With tears in his eyes, Keyes gently patted his outraged hand with a towel until it was dry. Son of a bitch—
His stomach was burning worse than ever now so he turned on the cold water, let it run for a moment, and filled the glass. He drank it down in long, forced swallows, feeling it spread out along the wall of his stomach and temporarily reduce the burning acid that was plaguing him so relentlessly.

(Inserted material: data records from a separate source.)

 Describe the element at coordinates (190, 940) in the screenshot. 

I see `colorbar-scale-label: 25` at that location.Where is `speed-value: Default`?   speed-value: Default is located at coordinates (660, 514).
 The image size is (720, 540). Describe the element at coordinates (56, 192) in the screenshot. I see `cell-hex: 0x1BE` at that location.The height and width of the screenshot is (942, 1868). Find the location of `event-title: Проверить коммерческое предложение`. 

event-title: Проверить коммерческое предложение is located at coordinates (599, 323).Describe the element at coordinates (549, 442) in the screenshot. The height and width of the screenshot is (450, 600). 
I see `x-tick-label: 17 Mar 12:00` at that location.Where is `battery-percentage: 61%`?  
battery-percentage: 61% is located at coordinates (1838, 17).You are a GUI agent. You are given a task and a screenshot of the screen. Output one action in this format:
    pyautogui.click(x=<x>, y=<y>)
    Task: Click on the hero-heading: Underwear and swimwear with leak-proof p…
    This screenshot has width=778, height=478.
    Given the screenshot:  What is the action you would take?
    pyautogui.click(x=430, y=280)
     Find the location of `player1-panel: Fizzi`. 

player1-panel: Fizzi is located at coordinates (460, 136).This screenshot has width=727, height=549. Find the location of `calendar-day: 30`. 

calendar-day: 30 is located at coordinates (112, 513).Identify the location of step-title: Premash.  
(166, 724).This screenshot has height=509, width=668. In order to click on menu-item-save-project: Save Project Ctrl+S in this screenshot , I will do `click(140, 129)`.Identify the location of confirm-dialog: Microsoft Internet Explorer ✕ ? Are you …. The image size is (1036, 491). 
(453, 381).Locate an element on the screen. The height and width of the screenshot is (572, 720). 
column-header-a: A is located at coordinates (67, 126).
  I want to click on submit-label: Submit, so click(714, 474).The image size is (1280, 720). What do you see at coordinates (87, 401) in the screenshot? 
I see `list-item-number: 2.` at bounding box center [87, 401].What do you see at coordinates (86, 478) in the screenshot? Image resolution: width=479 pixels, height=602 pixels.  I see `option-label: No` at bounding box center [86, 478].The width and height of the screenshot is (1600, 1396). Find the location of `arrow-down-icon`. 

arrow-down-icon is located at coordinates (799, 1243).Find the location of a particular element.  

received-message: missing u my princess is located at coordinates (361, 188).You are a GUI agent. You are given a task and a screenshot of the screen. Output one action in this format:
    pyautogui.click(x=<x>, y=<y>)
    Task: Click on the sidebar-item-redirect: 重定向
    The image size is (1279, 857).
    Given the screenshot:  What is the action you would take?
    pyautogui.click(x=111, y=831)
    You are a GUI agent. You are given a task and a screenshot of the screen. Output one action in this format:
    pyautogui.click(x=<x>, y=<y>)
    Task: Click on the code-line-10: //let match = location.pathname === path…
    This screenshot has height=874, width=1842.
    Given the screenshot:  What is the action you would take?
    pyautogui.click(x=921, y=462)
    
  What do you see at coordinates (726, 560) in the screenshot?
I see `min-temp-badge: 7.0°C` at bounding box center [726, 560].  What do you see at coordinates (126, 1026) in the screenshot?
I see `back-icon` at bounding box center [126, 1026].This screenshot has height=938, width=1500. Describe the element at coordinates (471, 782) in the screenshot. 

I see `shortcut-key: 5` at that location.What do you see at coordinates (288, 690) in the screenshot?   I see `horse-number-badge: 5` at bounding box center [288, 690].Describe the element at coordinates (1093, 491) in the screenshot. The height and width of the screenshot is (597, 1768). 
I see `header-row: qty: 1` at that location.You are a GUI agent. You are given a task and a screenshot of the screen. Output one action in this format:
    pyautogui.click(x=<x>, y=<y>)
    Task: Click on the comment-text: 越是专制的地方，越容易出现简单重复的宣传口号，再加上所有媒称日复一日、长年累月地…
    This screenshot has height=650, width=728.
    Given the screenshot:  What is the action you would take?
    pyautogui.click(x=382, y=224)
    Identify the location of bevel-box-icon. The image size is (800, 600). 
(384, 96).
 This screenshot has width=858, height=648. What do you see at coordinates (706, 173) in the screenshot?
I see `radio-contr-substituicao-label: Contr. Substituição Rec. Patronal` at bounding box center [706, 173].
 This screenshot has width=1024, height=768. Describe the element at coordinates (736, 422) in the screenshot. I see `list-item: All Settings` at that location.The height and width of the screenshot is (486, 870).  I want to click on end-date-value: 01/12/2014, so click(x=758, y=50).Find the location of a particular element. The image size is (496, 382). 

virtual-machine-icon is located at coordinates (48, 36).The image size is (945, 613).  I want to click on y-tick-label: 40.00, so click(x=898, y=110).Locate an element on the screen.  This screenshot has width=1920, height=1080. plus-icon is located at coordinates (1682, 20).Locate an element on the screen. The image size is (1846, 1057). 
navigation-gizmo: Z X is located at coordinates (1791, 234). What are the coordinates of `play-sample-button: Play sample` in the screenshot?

He sighed with relief, knowing but not caring that within half an hour the water would be subdued and the acid once again would be in control.
Leaning forward against the cold formica of the lavatory counter, Keyes studied his face in the mirror. He looked bad, very bad. He was pale and his eyes looked sick; his mustache needed trimming and waxing; his jowls were beginning to hang. He would, he thought, have a hell of a time getting some cunt to give him a tumble in this condition. He probably wouldn’t even be able to get into a pushover like Abby looking the way he did now—
Abby: the thought stuck in his mind. What a tender little snatch that one had been; and all his, too; wrapped up and tied, his own personal piece. A brilliant fucking score, if he did say so himself.
Thinking about her, Keyes unbuttoned his shirt and rubbed his fingertips into the thick hair on his chest. Ah, she was something, really something! Any time, any place, any way he wanted it—like a fucking trained dog. Sit up, Abby; roll over, Abby; eat me, Abby—
He smiled a leering smile at himself in the mirror and slipped out of his shirt, dropping it to the floor.
My little protege, he thought, chuckling softly. My little true love. We had so much in common. Sure we did. One thing especially: we were both crazy about Walt Keyes.